From 36332ecdec1f40cec2f8d8b902da4f9a018adb43 Mon Sep 17 00:00:00 2001
From: albert-github <albert.tests@gmail.com>
Date: Wed, 10 Mar 2021 11:40:18 +0100
Subject: Better handling of rules in lex scanners

- handling of square brackets, an opening square bracket inside a pair of square brackets has no special meaning unless followed by a colon (resulting in `[:...:]`.
- handling of sharp brackets so that `<tst><<<WORD` is correctly hanlded
- better handling of escaped charcters
- handling of  `(?...)`

(Found during tests on some lex files available on Fossies).
---
 src/lexcode.l    | 64 +++++++++++++++++++++++++++++++++++++++-----------------
 src/lexscanner.l | 60 +++++++++++++++++++++++++++++++++-------------------
 2 files changed, 84 insertions(+), 40 deletions(-)
diff --git a/src/lexcode.l b/src/lexcode.l
index a118703..81ad389 100644
--- a/src/lexcode.l
+++ b/src/lexcode.l
@@ -66,7 +66,6 @@ struct lexcodeYY_state
      QCString      CCodeBuffer;
      int           startCCodeLine = -1;
      int           roundCount = 0;
-     int           squareCount = 0;
      bool          insideCode = FALSE;
      QCString      delimiter;
      QCString      docBlockName;
@@ -114,12 +113,13 @@ LiteralStart    "%{"{nl}
 LiteralEnd      "%}"{nl}
 RulesStart      "%%"{nl}
 RulesEnd        "%%"{nl}
-RulesSharp      "<"[^>]*">"
+RulesSharp      "<"[^>\n]*">"
 RulesCurly      "{"[^{}\n]*"}"
 StartSquare     "["
 StartDouble     "\""
 StartRound      "("
-EscapeRulesCharOpen  "\\["|"\\<"|"\\{"|"\\("|"\\\""|"\\{"|"\\ "
+StartRoundQuest "(?"
+EscapeRulesCharOpen  "\\["|"\\<"|"\\{"|"\\("|"\\\""|"\\ "|"\\\\"
 EscapeRulesCharClose "\\]"|"\\>"|"\\}"|"\\)"
 EscapeRulesChar      {EscapeRulesCharOpen}|{EscapeRulesCharClose}
 
@@ -134,14 +134,15 @@ CODE      [cC][oO][dD][eE]
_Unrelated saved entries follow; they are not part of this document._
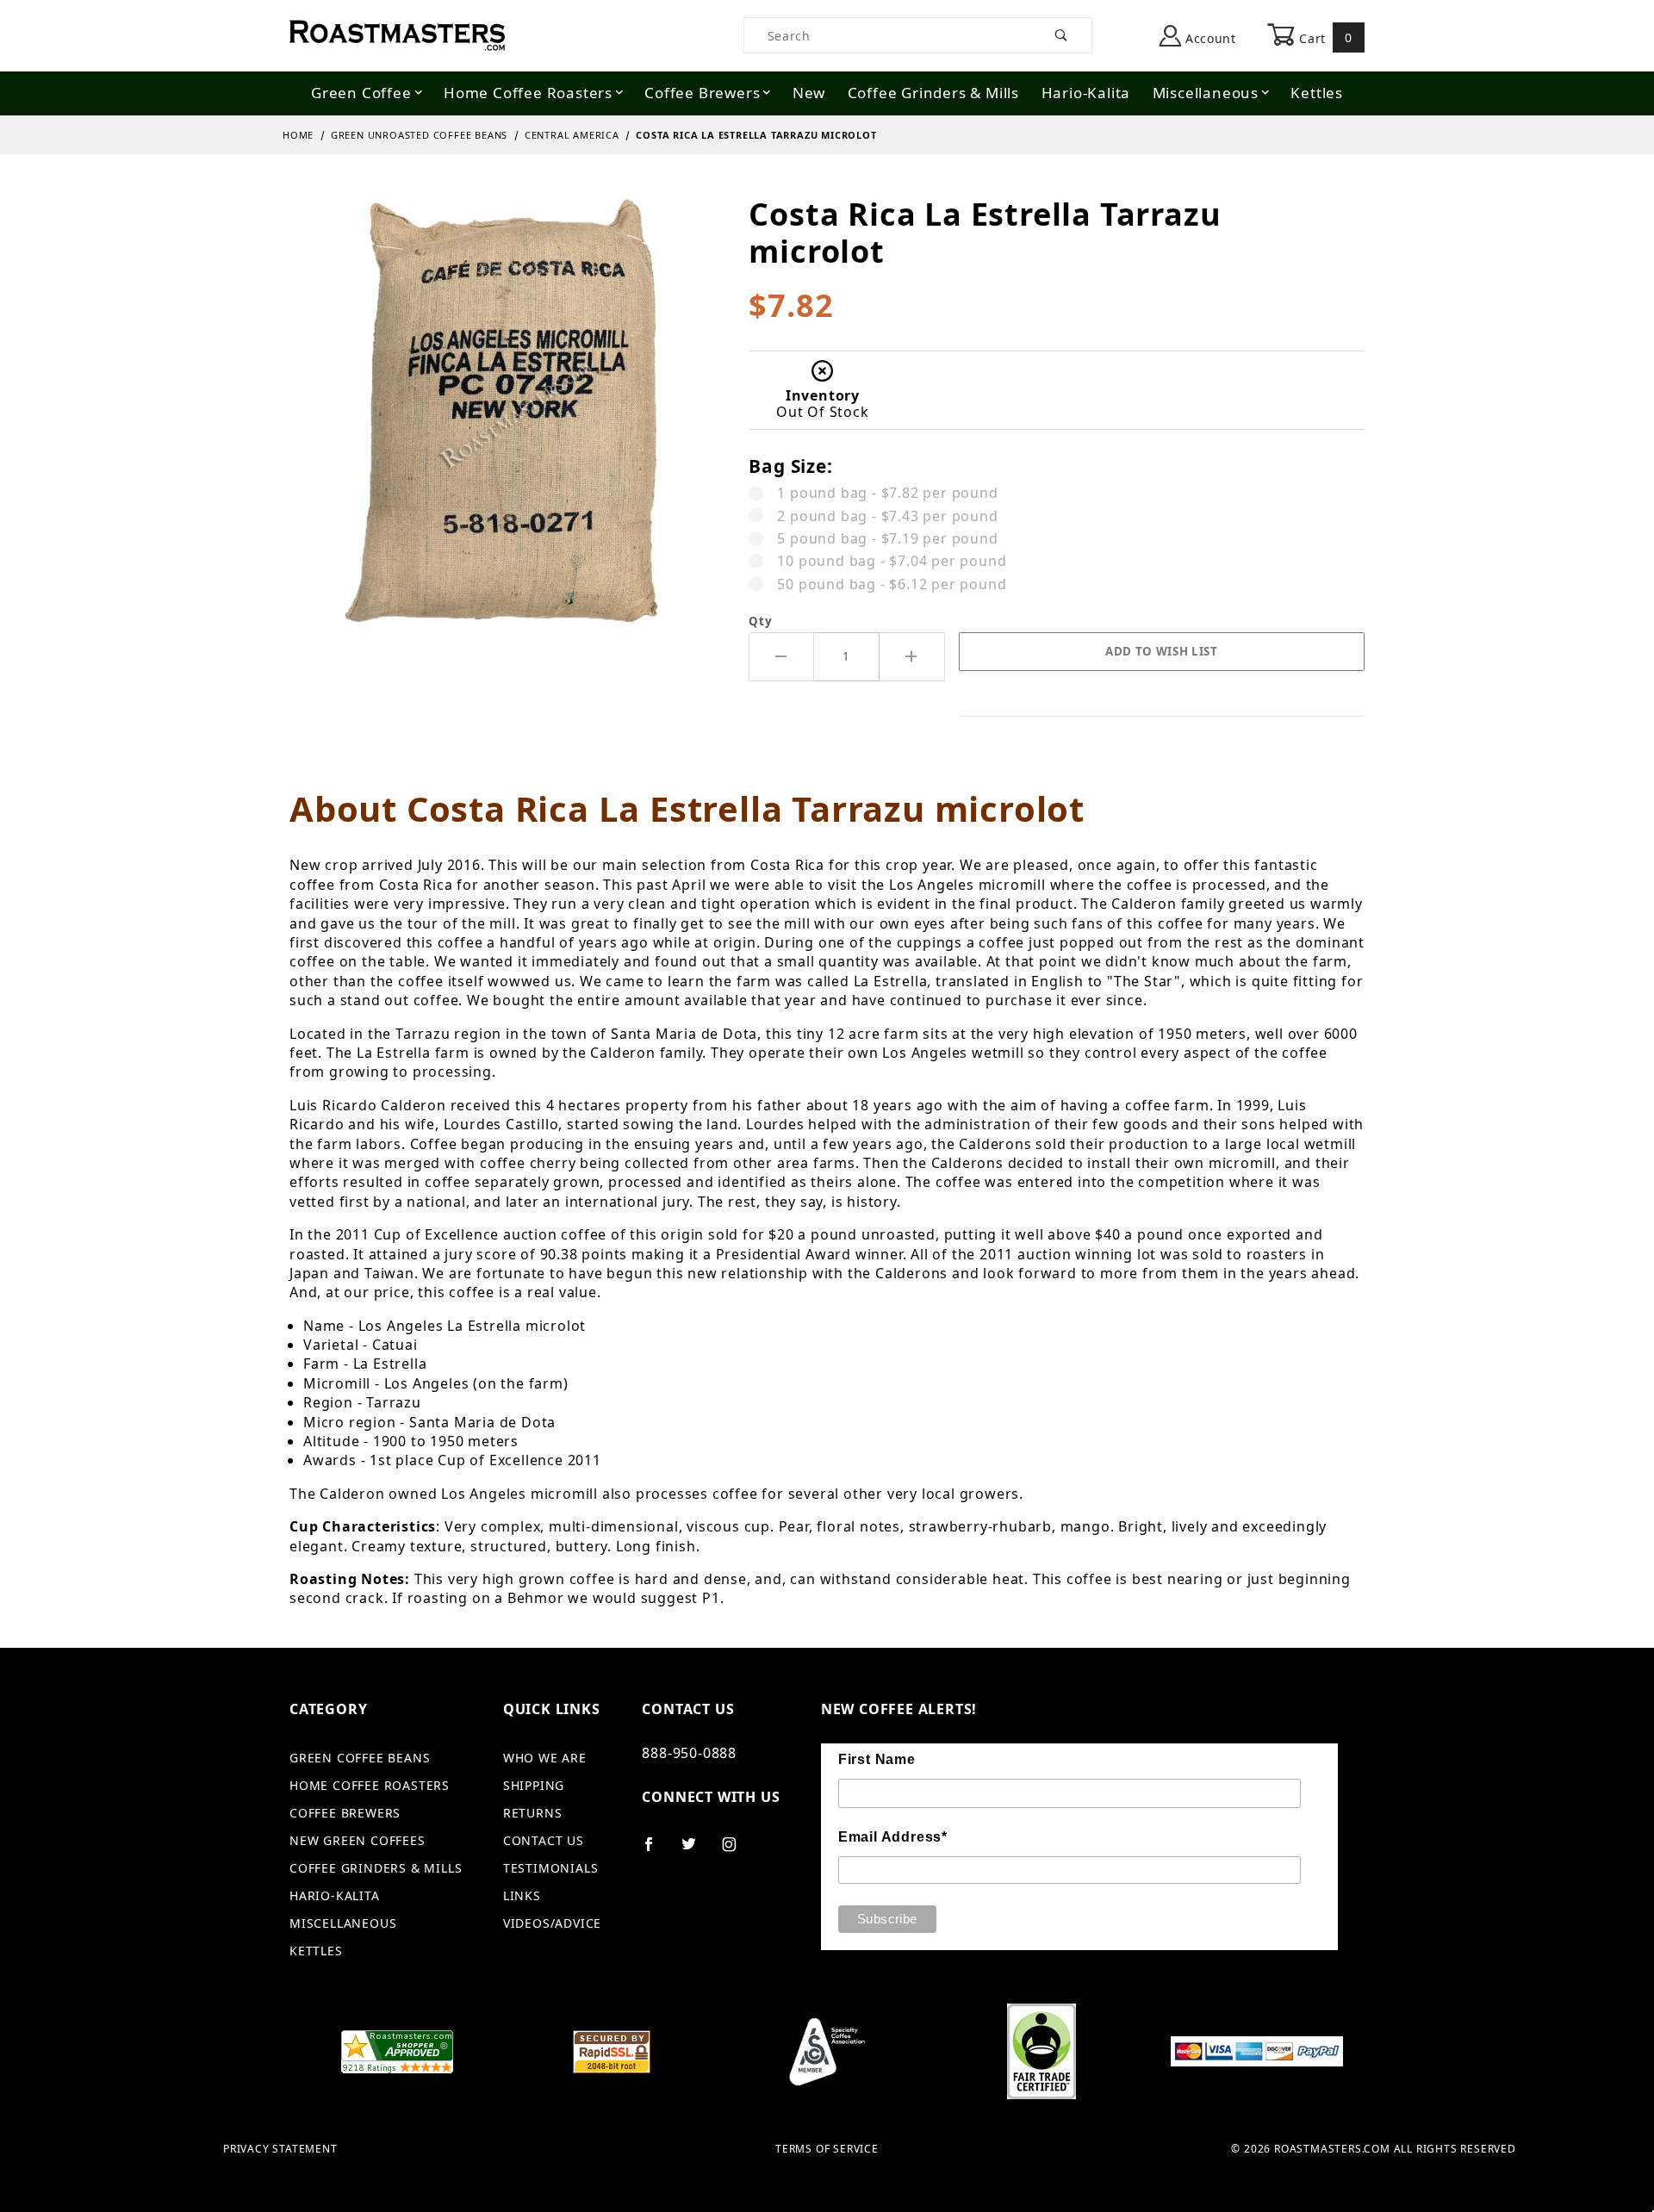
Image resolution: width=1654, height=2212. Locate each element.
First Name (877, 1759)
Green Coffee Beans (359, 1757)
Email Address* (893, 1837)
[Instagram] (736, 1851)
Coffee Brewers (702, 93)
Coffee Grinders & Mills (933, 93)
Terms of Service (827, 2149)
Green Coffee (361, 93)
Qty (760, 621)
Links (522, 1895)
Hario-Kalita (1086, 93)
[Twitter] (696, 1851)
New (809, 93)
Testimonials (551, 1868)
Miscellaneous (1206, 93)
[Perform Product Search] (1061, 35)
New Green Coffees (357, 1840)
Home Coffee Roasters (528, 93)
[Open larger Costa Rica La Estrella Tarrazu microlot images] (505, 422)
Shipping (533, 1785)
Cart (1324, 37)
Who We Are (545, 1757)
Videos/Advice (552, 1923)
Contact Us (543, 1840)
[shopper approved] (397, 2050)
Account (1208, 38)
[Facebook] (656, 1851)
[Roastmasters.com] (397, 34)
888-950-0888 (689, 1752)
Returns (533, 1813)
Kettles (1316, 93)
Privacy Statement (280, 2149)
 RAWBEGIN  (u|U|L|u8)?R\"[^ \t\(\)\\]{0,16}"("
 RAWEND    ")"[^ \t\(\)\\]{0,16}\"
 CHARLIT   (("'"\\[0-7]{1,3}"'")|("'"\\."'")|("'"[^'\\\n]{1,4}"'"))
+CHARCE    "[:"[^:]*":]"
 
   /* no comment start / end signs inside square brackets */
 NCOMM [^/\*]
-  // C start comment 
+  // C start comment
 CCS   "/\*"
   // C end comment
 CCE   "*\/"
-  // Cpp comment 
+  // Cpp comment
 CPPC  "/\/"
   // doxygen start comment
 DCOMM ("/\*!"|"/\**"|"/\/!"|"/\/\/")
@@ -160,6 +161,7 @@ NONLopt [^\n]*
 %x RulesSquare
 %x RulesRoundSquare
 %x RulesRound
+%x RulesRoundQuest
 %x UserSection
 
 %x TopSection
@@ -326,28 +328,24 @@ NONLopt [^\n]*
                            yyextra->rulesPatternBuffer += yytext;
                         }
 <RulesPattern>{StartSquare} {
-                           yyextra->squareCount++;
                            yyextra->rulesPatternBuffer += yytext;
                            yyextra->lastContext = YY_START;
                            BEGIN(RulesSquare);
                         }
-<RulesSquare,RulesRoundSquare>"\\["      |
-<RulesSquare,RulesRoundSquare>"\\]"      {
+<RulesSquare,RulesRoundSquare>{CHARCE} {
                            yyextra->rulesPatternBuffer += yytext;
                         }
-<RulesSquare,RulesRoundSquare>"["        {
-                           yyextra->squareCount++;
+<RulesSquare,RulesRoundSquare>"\\["      |
+<RulesSquare,RulesRoundSquare>"\\]"      {
                            yyextra->rulesPatternBuffer += yytext;
                         }
 <RulesSquare>"]"        {
-                           yyextra->squareCount--;
                            yyextra->rulesPatternBuffer += yytext;
-                           if (!yyextra->squareCount) BEGIN(RulesPattern) ;
+                           BEGIN(RulesPattern) ;
                         }
 <RulesRoundSquare>"]"        {
-                           yyextra->squareCount--;
                            yyextra->rulesPatternBuffer += yytext;
-                           if (!yyextra->squareCount) BEGIN(RulesRound) ;
+                           BEGIN(RulesRound) ;
                         }
 <RulesSquare,RulesRoundSquare>"\\\\"          {
                            yyextra->rulesPatternBuffer += yytext;
@@ -355,6 +353,28 @@ NONLopt [^\n]*
 <RulesSquare,RulesRoundSquare>.          {
                            yyextra->rulesPatternBuffer += yytext;
                         }
+<RulesPattern>{StartRoundQuest} {
+                           yyextra->rulesPatternBuffer += yytext;
+                           yyextra->lastContext = YY_START;
+                           BEGIN(RulesRoundQuest);
+                         }
+<RulesRoundQuest>{nl}    {
+                           yyextra->rulesPatternBuffer += yytext;
+                           if (!yyextra->rulesPatternBuffer.isEmpty())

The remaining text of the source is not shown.